## Listed entries
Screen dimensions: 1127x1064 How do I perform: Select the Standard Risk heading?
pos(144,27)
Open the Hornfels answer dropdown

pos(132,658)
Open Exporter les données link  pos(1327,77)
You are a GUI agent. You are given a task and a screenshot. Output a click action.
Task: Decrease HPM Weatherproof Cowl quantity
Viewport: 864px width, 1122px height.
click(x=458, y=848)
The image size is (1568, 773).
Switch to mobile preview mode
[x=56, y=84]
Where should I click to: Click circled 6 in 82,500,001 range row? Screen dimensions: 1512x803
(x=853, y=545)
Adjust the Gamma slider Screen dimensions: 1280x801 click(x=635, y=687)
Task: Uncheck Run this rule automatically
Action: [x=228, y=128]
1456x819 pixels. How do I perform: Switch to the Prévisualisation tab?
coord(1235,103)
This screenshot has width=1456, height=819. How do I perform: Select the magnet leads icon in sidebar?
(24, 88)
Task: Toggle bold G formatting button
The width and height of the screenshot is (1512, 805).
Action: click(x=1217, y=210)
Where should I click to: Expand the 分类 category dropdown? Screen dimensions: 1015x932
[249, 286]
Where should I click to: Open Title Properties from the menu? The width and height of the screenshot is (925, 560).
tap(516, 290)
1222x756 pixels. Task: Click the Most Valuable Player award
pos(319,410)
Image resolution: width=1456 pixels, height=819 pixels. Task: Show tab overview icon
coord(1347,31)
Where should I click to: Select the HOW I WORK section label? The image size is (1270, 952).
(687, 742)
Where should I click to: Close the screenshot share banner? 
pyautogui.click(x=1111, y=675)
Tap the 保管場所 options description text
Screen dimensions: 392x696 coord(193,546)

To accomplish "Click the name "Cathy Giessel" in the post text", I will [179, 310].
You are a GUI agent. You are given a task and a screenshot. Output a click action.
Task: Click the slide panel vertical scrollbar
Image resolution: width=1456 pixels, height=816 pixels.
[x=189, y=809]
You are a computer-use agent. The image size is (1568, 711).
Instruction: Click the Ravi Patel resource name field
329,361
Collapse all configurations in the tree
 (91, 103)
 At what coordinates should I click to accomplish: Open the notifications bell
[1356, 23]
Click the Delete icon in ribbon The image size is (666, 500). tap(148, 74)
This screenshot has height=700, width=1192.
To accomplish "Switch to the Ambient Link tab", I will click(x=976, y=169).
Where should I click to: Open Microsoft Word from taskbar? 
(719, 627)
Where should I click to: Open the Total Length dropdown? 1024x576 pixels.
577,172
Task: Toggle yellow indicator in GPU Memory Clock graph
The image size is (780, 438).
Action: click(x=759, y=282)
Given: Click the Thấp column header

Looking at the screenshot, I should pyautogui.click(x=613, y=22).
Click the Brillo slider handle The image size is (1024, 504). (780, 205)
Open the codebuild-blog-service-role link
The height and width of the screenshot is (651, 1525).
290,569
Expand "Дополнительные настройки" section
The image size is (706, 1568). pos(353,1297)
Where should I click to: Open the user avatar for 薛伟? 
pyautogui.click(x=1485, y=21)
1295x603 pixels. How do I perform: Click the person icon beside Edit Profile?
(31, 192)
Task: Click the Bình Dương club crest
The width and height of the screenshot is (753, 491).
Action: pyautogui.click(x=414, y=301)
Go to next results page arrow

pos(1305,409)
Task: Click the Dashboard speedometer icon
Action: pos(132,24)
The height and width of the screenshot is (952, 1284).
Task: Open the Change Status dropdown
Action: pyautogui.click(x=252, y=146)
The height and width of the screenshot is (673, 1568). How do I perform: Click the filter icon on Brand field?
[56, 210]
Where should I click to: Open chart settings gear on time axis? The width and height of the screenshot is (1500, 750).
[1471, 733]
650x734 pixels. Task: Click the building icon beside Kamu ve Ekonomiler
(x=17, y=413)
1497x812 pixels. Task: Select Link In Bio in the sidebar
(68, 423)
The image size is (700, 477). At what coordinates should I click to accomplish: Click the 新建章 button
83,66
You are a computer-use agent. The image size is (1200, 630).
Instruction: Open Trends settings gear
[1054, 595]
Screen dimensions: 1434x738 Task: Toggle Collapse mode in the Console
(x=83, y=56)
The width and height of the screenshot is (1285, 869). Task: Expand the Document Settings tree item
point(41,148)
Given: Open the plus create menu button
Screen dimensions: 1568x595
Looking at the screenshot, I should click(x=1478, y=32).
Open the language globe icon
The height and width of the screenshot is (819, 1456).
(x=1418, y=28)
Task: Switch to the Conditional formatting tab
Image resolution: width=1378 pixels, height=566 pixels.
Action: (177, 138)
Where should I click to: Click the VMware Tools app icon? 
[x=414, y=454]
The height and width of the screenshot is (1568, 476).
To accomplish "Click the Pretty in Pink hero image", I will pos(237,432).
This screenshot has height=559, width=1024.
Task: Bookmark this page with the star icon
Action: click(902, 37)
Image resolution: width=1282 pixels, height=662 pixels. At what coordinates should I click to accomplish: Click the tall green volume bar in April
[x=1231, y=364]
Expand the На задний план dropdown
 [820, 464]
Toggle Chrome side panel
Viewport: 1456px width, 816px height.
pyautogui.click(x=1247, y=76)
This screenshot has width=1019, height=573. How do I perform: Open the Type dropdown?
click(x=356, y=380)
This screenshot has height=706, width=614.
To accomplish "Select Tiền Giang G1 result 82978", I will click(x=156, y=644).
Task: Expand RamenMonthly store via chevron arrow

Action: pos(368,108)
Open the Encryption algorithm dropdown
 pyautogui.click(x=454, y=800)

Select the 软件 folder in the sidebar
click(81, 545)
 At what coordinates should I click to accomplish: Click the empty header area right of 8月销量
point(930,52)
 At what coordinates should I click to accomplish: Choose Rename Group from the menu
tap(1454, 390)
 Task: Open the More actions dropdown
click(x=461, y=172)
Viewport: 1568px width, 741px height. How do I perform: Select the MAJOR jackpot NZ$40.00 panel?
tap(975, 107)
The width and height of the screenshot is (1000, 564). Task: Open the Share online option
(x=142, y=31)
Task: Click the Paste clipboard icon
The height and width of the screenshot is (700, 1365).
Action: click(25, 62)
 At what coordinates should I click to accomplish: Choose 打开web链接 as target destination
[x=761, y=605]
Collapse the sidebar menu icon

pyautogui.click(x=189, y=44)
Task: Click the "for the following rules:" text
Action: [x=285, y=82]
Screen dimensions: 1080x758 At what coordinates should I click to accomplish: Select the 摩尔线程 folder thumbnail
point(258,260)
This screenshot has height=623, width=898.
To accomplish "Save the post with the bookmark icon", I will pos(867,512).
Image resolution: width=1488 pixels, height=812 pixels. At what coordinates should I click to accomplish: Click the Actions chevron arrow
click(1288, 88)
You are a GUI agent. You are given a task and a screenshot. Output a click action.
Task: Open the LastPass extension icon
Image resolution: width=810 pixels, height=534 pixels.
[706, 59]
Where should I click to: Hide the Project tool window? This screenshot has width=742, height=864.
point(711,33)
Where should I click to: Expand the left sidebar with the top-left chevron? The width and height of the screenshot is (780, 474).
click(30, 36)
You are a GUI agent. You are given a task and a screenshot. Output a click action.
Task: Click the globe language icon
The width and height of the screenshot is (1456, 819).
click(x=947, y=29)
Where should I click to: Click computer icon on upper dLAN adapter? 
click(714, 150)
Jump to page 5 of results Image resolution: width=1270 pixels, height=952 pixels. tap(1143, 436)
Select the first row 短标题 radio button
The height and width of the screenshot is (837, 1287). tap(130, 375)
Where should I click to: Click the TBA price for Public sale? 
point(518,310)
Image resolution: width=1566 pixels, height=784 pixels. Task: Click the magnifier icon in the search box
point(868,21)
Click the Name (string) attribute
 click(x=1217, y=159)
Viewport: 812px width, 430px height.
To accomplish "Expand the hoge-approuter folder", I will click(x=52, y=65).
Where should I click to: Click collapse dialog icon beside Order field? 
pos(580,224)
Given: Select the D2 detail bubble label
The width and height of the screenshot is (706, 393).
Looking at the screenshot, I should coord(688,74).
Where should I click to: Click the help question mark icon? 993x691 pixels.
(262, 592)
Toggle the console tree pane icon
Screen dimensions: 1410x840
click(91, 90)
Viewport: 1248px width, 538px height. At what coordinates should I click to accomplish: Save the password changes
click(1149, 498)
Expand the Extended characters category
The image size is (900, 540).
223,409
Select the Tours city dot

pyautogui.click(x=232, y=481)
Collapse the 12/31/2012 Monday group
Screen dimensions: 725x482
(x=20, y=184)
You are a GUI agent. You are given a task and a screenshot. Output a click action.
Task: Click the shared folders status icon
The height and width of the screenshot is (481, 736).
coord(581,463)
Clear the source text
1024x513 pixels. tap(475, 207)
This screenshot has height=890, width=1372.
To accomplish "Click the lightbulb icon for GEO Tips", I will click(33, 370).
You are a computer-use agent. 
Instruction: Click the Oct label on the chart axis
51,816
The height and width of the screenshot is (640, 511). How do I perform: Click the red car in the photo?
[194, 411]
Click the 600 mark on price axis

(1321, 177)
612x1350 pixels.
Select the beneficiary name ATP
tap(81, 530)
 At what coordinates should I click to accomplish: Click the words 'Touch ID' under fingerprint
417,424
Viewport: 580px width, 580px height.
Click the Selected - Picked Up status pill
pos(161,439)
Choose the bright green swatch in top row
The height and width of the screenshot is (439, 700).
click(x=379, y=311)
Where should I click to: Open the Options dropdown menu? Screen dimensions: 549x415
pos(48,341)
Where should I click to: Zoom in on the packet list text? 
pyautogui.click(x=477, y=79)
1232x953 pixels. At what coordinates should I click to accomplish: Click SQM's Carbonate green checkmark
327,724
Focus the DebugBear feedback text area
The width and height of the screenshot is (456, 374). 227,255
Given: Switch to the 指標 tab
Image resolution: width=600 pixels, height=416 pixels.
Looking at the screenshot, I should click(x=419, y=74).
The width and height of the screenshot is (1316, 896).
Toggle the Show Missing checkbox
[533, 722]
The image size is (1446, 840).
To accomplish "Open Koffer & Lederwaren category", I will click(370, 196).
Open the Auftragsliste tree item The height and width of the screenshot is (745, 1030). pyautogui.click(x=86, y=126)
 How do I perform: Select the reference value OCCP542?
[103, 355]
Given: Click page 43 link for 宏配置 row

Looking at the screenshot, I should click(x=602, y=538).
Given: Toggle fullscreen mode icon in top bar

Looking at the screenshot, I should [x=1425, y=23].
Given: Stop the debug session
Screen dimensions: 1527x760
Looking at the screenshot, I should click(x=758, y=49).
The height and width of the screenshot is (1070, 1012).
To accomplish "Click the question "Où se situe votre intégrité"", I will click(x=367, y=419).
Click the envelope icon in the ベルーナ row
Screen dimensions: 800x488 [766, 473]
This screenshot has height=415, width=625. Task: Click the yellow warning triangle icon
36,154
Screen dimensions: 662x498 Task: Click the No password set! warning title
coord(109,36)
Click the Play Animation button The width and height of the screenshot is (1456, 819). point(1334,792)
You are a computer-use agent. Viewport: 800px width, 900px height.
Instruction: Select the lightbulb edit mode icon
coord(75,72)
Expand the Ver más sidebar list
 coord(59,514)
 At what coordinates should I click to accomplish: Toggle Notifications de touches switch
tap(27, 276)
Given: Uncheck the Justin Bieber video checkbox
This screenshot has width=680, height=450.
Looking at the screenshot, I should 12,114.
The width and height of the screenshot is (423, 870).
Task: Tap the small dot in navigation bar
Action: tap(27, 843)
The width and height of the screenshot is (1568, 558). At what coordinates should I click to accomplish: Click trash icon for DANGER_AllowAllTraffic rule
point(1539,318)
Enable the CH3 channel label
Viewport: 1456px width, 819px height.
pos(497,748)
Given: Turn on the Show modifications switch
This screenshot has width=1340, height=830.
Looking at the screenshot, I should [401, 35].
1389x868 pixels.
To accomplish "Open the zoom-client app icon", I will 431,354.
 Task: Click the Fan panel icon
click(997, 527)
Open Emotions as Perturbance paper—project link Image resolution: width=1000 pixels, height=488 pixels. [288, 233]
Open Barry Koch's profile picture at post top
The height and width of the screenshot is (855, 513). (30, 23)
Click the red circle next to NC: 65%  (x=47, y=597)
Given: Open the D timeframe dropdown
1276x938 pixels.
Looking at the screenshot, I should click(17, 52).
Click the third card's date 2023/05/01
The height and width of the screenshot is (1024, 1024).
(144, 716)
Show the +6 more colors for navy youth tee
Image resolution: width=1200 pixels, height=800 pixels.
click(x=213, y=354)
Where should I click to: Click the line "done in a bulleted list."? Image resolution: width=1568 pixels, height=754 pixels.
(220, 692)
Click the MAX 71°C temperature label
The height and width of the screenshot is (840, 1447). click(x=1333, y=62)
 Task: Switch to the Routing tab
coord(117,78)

## Written problem
Lay out the material from its start through the line containing "[x=56, y=84]", inclusive, as a numbered list, leaving out blank lines.

## Solution for this problem
1. Screen dimensions: 1127x1064 How do I perform: Select the Standard Risk heading?
2. pos(144,27)
3. Open the Hornfels answer dropdown
4. pos(132,658)
5. Open Exporter les données link  pos(1327,77)
6. You are a GUI agent. You are given a task and a screenshot. Output a click action.
7. Task: Decrease HPM Weatherproof Cowl quantity
8. Viewport: 864px width, 1122px height.
9. click(x=458, y=848)
10. The image size is (1568, 773).
11. Switch to mobile preview mode
12. [x=56, y=84]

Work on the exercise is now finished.